§ PROBLEM 1
Copy the post about the bloglines outage word for word.
§ PROBLEM 2
Write out the entries from the line with "Hospiz Flyer Spendenformular 2 (93, 396)" to the line with "19 (202, 443)", keeping every character unchanged.

§ READING PASSAGE
━━━━━━━━━━
If only because it particularly ticked me off that bloglines went awol just a few days after I posted this glowing thank you for improved performance, I was keen to find out what was up.
So when Bob Sutor dug under the covers by pointing me here, I was very interested. Mark Fletcher (sorry to hear about the broken toe, old chap) does a great job of explaining some of the rationale behind the recent bloglines data center migration, the whys and wherefores.
In case you’re wondering about the title of this post, Mark says:
For those interested, we think it’s an issue with the ACPI support in the Redhat Enterprise Linux 4 Update 2 kernel on the Dell 1850s that we use.
I would be really interested to hear more about what kind of support bloglines got from both vendors in trying to troubleshoot the problem. In the mean time the story is bound to get some attention from folks like Dana Myers down in Santa Clara.
Please though- no more drama or plumbers or pirates for a while. I may not “pay” bloglines for the service, but lord knows it gets enough free advertising and referrals from me.
Mark Fletcher says:
January 4, 2006 at 6:57 pm
Our core database machines are all Dell 1850s, running RHEL 4 Update 2. We had been running a couple of these at the old datacenter, but had never experienced the problem we’re seeing now (different kernel…). The syslogs have a bunch of stuff, with the key lines (we think) being:
Jan 2 02:39:40 bldb01bos kernel: irq 193: nobody cared! (screaming interrupt?)
━━━━━━━━━━
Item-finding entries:
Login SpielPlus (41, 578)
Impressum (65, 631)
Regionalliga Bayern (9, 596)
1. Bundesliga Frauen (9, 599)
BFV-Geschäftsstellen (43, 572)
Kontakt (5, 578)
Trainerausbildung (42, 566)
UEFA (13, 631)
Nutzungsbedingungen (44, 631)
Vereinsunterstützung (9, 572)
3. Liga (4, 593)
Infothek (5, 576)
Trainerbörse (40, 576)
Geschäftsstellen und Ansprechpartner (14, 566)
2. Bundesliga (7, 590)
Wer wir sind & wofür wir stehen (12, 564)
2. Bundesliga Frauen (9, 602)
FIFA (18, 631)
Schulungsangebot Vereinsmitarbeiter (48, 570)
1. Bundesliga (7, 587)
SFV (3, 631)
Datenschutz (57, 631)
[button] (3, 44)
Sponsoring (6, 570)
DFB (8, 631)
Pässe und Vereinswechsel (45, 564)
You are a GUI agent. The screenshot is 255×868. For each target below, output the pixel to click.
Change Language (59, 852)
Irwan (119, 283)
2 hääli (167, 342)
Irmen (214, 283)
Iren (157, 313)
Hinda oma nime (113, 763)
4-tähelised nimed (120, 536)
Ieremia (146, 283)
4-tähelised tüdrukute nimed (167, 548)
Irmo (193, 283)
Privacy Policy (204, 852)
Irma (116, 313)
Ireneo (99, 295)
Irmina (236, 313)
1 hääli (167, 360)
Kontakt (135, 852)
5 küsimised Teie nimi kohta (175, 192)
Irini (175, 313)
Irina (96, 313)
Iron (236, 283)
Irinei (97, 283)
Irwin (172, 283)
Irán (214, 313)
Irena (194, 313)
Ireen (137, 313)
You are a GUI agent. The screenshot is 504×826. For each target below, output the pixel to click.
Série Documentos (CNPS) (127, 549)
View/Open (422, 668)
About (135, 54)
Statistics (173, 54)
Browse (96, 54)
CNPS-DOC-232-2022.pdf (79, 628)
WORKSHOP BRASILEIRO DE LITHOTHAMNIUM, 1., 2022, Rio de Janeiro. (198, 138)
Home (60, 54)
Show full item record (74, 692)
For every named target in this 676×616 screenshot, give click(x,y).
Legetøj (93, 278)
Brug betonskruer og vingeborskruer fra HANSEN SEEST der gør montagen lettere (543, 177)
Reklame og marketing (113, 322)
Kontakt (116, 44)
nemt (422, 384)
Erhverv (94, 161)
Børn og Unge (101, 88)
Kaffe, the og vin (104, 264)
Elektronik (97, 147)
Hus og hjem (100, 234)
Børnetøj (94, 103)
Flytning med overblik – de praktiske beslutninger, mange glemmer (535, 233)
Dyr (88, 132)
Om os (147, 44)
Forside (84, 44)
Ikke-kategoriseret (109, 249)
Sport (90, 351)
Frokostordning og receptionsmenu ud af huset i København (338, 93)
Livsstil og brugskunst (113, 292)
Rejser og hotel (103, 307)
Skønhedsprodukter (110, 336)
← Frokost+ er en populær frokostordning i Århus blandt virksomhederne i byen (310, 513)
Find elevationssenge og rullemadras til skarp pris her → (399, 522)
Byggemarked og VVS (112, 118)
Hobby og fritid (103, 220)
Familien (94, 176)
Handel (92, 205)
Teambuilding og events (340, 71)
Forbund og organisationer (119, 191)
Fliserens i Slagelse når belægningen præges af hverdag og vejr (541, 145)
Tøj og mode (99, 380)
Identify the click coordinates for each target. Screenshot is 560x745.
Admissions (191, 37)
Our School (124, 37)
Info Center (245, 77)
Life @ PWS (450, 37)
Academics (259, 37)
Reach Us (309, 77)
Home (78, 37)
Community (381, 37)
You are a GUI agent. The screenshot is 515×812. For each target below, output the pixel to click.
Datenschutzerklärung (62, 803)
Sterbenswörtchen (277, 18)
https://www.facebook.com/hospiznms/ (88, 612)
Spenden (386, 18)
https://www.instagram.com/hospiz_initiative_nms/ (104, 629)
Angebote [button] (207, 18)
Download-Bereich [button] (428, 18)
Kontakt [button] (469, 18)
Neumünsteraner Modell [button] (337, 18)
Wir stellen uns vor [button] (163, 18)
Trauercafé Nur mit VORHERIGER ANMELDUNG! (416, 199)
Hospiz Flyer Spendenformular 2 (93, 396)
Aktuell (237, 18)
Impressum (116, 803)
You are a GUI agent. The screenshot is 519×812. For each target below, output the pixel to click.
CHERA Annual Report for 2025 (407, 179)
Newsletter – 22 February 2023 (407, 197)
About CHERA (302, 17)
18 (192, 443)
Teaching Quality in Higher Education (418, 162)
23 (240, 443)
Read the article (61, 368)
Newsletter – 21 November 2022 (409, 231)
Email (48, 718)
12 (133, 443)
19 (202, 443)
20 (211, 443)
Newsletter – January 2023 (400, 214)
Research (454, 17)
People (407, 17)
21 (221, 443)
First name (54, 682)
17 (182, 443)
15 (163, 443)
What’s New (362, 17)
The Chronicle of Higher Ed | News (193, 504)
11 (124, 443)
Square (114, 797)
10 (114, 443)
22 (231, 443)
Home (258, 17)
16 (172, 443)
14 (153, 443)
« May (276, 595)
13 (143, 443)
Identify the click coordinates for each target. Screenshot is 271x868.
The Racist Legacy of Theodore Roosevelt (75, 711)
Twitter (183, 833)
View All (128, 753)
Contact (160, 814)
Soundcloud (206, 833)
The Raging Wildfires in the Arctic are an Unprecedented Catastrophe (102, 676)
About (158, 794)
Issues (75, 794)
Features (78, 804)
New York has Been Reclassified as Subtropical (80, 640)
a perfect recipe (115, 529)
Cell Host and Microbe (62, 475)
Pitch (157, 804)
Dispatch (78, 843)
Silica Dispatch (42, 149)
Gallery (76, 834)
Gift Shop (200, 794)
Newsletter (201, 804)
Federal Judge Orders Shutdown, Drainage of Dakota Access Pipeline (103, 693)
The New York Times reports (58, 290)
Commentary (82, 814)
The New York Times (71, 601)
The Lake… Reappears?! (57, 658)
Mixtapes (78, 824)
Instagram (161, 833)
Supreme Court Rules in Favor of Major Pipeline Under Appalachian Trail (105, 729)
━━━━━━━━━━
§ TASK RESULT 1
If only because it particularly ticked me off that bloglines went awol just a few days after I posted this glowing thank you for improved performance, I was keen to find out what was up.
So when Bob Sutor dug under the covers by pointing me here, I was very interested. Mark Fletcher (sorry to hear about the broken toe, old chap) does a great job of explaining some of the rationale behind the recent bloglines data center migration, the whys and wherefores.
In case you’re wondering about the title of this post, Mark says:
For those interested, we think it’s an issue with the ACPI support in the Redhat Enterprise Linux 4 Update 2 kernel on the Dell 1850s that we use.
I would be really interested to hear more about what kind of support bloglines got from both vendors in trying to troubleshoot the problem. In the mean time the story is bound to get some attention from folks like Dana Myers down in Santa Clara.
Please though- no more drama or plumbers or pirates for a while. I may not “pay” bloglines for the service, but lord knows it gets enough free advertising and referrals from me.
Mark Fletcher says:
January 4, 2006 at 6:57 pm
Our core database machines are all Dell 1850s, running RHEL 4 Update 2. We had been running a couple of these at the old datacenter, but had never experienced the problem we’re seeing now (different kernel…). The syslogs have a bunch of stuff, with the key lines (we think) being:
Jan 2 02:39:40 bldb01bos kernel: irq 193: nobody cared! (screaming interrupt?)

§ TASK RESULT 2
Hospiz Flyer Spendenformular 2 (93, 396)
Aktuell (237, 18)
Impressum (116, 803)
You are a GUI agent. The screenshot is 519×812. For each target below, output the pixel to click.
CHERA Annual Report for 2025 (407, 179)
Newsletter – 22 February 2023 (407, 197)
About CHERA (302, 17)
18 (192, 443)
Teaching Quality in Higher Education (418, 162)
23 (240, 443)
Read the article (61, 368)
Newsletter – 21 November 2022 (409, 231)
Email (48, 718)
12 (133, 443)
19 (202, 443)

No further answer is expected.